Through those case studies, we demonstrate that with an advanced numerical modeling tool, the complex fracturing associated with hydraulic fracturing in a naturally fractured rock mass can be quantitatively analyzed and the extent of various uncertainties can be assessed. Note that the term “fully coupled” in this paper is only applicable to single occasion of hydraulic fracturing, depletion, and refracturing. The cases of in-fill well fracturing or refracturing may require the sequential modeling of depletion and fracturing. However, it can still be claimed that at each step, e.g., depletion or fracturing, the numerical modeling is fully coupled.

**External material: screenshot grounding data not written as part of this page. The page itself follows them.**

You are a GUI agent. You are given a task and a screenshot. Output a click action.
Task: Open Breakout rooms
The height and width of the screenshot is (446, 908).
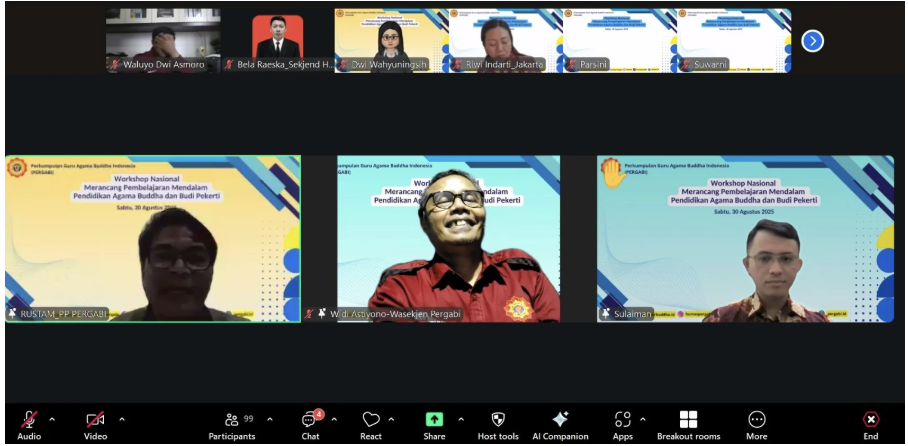(x=688, y=421)
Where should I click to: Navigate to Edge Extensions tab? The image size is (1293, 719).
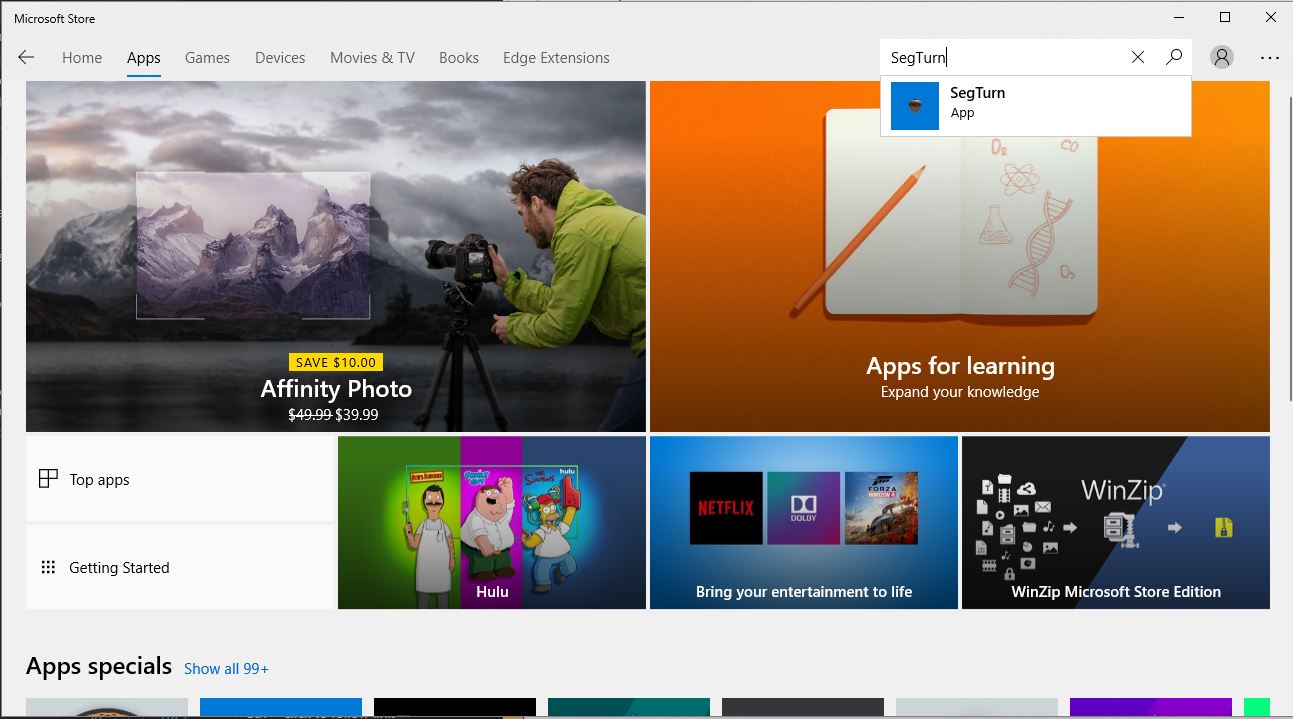tap(556, 58)
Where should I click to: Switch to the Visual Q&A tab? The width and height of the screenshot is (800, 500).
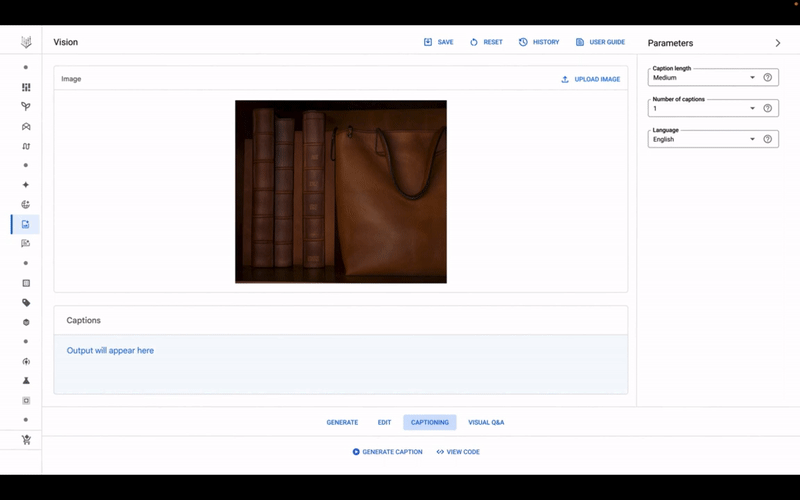(486, 423)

It should be mentioned that although numerical analysis is probably the most powerful tool to analyze complex problems such as hydraulic fracturing in naturally fracture rock masses, it is still an approximation of the real physical process. With different assumptions, even for the same engineering problem, different numerical schemes might not give the exact same results. Given the levels of complexity, the numerical analysis, hence, should not be taken as the absolute answer of those challenging problems discussed in this paper, but it provides important insights of the controlling behaviors.